|BUTLER, JOHN - University Of Iowa|
|SUN, X - University Of Iowa|
|WERTZ, NANCY - University Of Iowa|
|CHALONER, L - University Of Iowa|
|NARA, P - Biological Mimetics, Inc|
|TOBIN, G - Biological Mimetics, Inc|
Submitted to: Molecular Immunology
Publication Type: Peer Reviewed Journal
Publication Acceptance Date: 9/24/2011
Publication Date: 12/1/2011
Citation: Butler, J.E., Sun, X., Wertz, N., Lager, K.M., Chaloner, L., Urban Jr., J., Francis, D.L., Nara, P.L., Tobin, G.J. 2011. Antibody repertoire development in fetal and neonatal piglets XXI. Usage of most VH genes remains constant during fetal and postnatal development. Molecular Immunology. 49(3):483-494.
Interpretive Summary: The development of the mammalian immune system is a complicated process that begins in the first stages of fetal development. After birth, the process continues to a greater or lesser degree for life. The immune system can be divided into two categories; one is the part that develops antibodies, and the second involves specific cells that circulate in the blood. Ideally, these two components work together to provide a balanced protective immune response against disease. This paper characterizes the development of the antibody producing part of the pig's immune system from the first few weeks of fetal development through the first few months of life. Based on mouse and human fetal studies, the early stages of antibody development in the pig is similar. However, the mechanism for the adaptation of the antibody response after birth appears to be different in the pig when compared to mice and humans. This report contributes to the basic understanding of the development of the immune system in mammals. Moreover, this knowledge can provide insight into how certain pathogens might negatively affect the pig's immune system.
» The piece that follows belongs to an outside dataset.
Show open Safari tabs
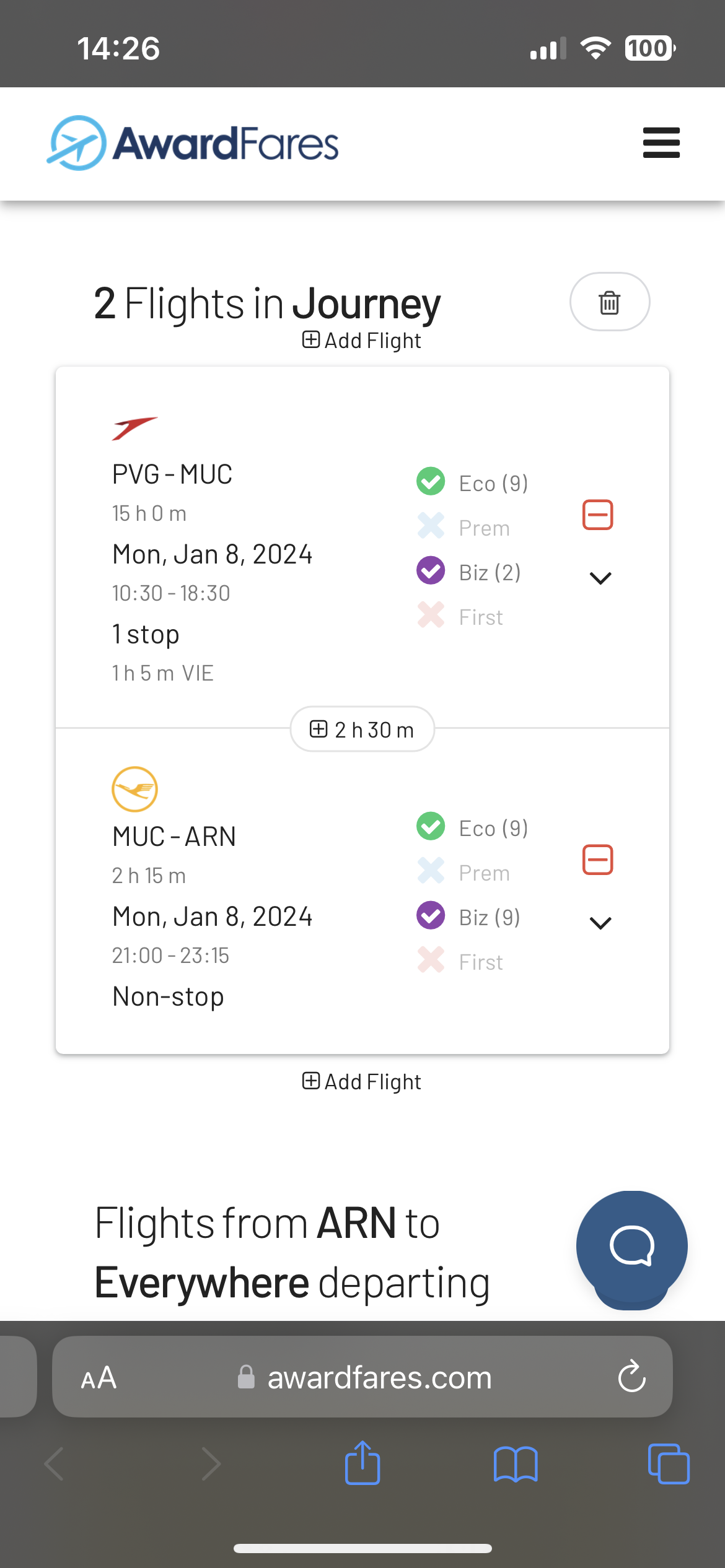 point(668,1464)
Technical Abstract: Usage of variable region gene segments during development of the antibody repertoire in mammals is unresolved in part because of the complexity of the locus in mice and humans and the difficulty of distinguishing intrinsic from extrinsic influences in these species. We have addressed this using a highly controlled animal model with a manageable number of VH genes, two functional DH genes and one JH. We tracked VH usage in DNA rearrangements and in VDJ transcripts throughout 75 days of gestation (DG), thereafter in isolator piglets reared germfree, colonized and virus-infected and in conventional adults. We show that the pattern of using five VH genes to form >70% of the pre-immune repertoire persists postnatally in all treatment groups. The repertoire diversification index (RDI) after birth parallels the increased frequency of somatic hypermutation (SHM) in the same small constellation of major VH genes that formed the pre-immune repertoire. This was also paralleled by an increase in serum Ig levels. The frequency of SHM in germfree isolators piglets was the same as in fetal animals. We conclude that: (a) an intrinsic program controls VH gene usage that is independent of age and environmental antigens and (b) repertoire diversification is by SHM of the major genes of the pre-immune repertoire not by the use of other VH genes in the genome. These findings leave unexplained why: (a) the genomic repertoire of eutherian mammals contains so many seldom-used VH genes and (b) certain VH genes are the chosen few.